現在、日本で使用されている肥満治療薬は、作用する仕組みによっていくつかのタイプに分けられます。ここでは代表的な分類を紹介します。

GLP-1受容体作動薬

GLP-1(グルカゴン様ペプチド-1)は、食後に小腸から分泌され、満腹感を持続させるホルモンです。GLP-1受容体作動薬は、このホルモンの働きを模倣し、食欲を抑えやすくする薬剤です。

注射タイプと内服タイプがあり、内服タイプの代表例がリベルサスです。用量によって効果の出方が異なるため、少量から段階的に増やしていく処方が一般的です。

リベルサス3mgで痩せないのはなぜ?導入用量の役割を医師が解説

GIP/GLP-1受容体作動薬

GIP(グルコース依存性インスリン分泌刺激ポリペプチド)とGLP-1の両方に作用するタイプの薬剤で、代表例がマンジャロです。2つのホルモン経路に働きかけることで、GLP-1単独の薬剤よりも体重減少効果が高いとする報告があります。

一方で、消化器症状が出やすい傾向もあるため、少量から段階的に増量することが推奨されています。

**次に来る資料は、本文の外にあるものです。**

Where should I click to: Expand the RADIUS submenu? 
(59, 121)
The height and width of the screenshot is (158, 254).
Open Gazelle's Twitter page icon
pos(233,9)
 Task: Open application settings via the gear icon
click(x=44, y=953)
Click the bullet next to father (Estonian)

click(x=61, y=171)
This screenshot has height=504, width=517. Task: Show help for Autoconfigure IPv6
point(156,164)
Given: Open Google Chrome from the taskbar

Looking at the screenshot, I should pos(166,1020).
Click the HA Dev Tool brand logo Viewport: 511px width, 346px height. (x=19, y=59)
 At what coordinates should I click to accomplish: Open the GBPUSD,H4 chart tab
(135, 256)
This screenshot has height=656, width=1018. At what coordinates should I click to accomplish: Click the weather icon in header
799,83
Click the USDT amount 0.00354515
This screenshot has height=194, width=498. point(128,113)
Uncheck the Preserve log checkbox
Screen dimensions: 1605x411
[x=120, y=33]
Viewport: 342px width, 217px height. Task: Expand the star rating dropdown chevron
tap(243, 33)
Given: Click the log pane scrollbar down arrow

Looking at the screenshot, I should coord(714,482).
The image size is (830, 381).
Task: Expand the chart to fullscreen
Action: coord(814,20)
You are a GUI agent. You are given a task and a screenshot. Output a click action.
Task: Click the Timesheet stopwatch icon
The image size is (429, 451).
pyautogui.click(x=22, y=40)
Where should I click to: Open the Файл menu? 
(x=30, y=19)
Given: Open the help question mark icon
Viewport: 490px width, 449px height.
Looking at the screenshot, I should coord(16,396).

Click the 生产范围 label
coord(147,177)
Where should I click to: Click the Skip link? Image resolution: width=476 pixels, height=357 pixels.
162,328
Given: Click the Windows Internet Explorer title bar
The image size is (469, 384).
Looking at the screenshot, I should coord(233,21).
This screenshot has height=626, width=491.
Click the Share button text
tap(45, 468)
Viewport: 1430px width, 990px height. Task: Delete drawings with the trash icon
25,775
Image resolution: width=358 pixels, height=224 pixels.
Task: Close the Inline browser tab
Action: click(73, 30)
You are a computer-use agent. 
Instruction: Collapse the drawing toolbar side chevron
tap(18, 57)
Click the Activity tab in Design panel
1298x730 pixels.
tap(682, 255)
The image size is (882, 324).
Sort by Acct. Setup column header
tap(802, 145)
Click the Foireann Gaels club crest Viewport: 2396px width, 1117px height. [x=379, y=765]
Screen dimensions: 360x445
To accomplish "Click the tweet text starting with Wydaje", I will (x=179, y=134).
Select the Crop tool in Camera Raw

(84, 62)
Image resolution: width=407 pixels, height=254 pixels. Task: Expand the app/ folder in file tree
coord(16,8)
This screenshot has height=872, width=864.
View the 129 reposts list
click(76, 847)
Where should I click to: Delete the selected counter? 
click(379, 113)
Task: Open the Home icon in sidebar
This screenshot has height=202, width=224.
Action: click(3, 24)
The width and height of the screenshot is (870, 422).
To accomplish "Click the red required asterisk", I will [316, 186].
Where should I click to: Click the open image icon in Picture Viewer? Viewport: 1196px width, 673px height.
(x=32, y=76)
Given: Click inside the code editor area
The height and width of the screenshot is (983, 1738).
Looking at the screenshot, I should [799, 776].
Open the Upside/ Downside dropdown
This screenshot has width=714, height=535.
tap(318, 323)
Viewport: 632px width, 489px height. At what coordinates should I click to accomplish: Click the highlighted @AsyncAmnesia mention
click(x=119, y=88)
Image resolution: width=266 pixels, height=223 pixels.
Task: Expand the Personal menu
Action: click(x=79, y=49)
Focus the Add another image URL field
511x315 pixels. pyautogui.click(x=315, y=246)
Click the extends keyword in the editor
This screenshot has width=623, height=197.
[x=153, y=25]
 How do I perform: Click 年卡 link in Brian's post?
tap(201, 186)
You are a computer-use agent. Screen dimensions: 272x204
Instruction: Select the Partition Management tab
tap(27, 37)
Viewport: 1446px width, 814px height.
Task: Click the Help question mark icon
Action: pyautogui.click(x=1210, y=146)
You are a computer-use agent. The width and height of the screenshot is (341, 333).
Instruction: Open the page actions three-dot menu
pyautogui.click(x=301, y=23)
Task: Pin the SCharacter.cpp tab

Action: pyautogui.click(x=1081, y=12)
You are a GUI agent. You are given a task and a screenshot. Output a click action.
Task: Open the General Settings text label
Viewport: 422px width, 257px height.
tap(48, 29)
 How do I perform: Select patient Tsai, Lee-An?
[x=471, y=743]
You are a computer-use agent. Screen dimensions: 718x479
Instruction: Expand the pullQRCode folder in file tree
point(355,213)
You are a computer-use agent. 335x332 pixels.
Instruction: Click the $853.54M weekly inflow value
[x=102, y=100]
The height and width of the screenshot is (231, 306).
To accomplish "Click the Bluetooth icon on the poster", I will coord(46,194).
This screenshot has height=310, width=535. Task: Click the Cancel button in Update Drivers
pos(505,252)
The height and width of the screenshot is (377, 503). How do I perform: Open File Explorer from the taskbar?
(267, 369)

マンジャロはなぜ痩せる?GIP/GLP-1の仕組みと効果を医師が解説

そのほかの薬剤(内服薬・漢方薬など)

GLP-1系の薬剤以外にも、尿中に糖を排出することでカロリー消費を促すSGLT2阻害薬や、食欲中枢に働きかける内服薬、体質に応じて用いられる漢方薬もあります。

たとえば漢方薬は、便秘傾向やむくみ、冷えなど体質面の悩みに合わせて選ばれることが多く、GLP-1系の薬剤と組み合わせて処方されるケースもあります。どの薬剤を選ぶかは、体質や生活背景、健康診断の結果などを踏まえて総合的に判断されます。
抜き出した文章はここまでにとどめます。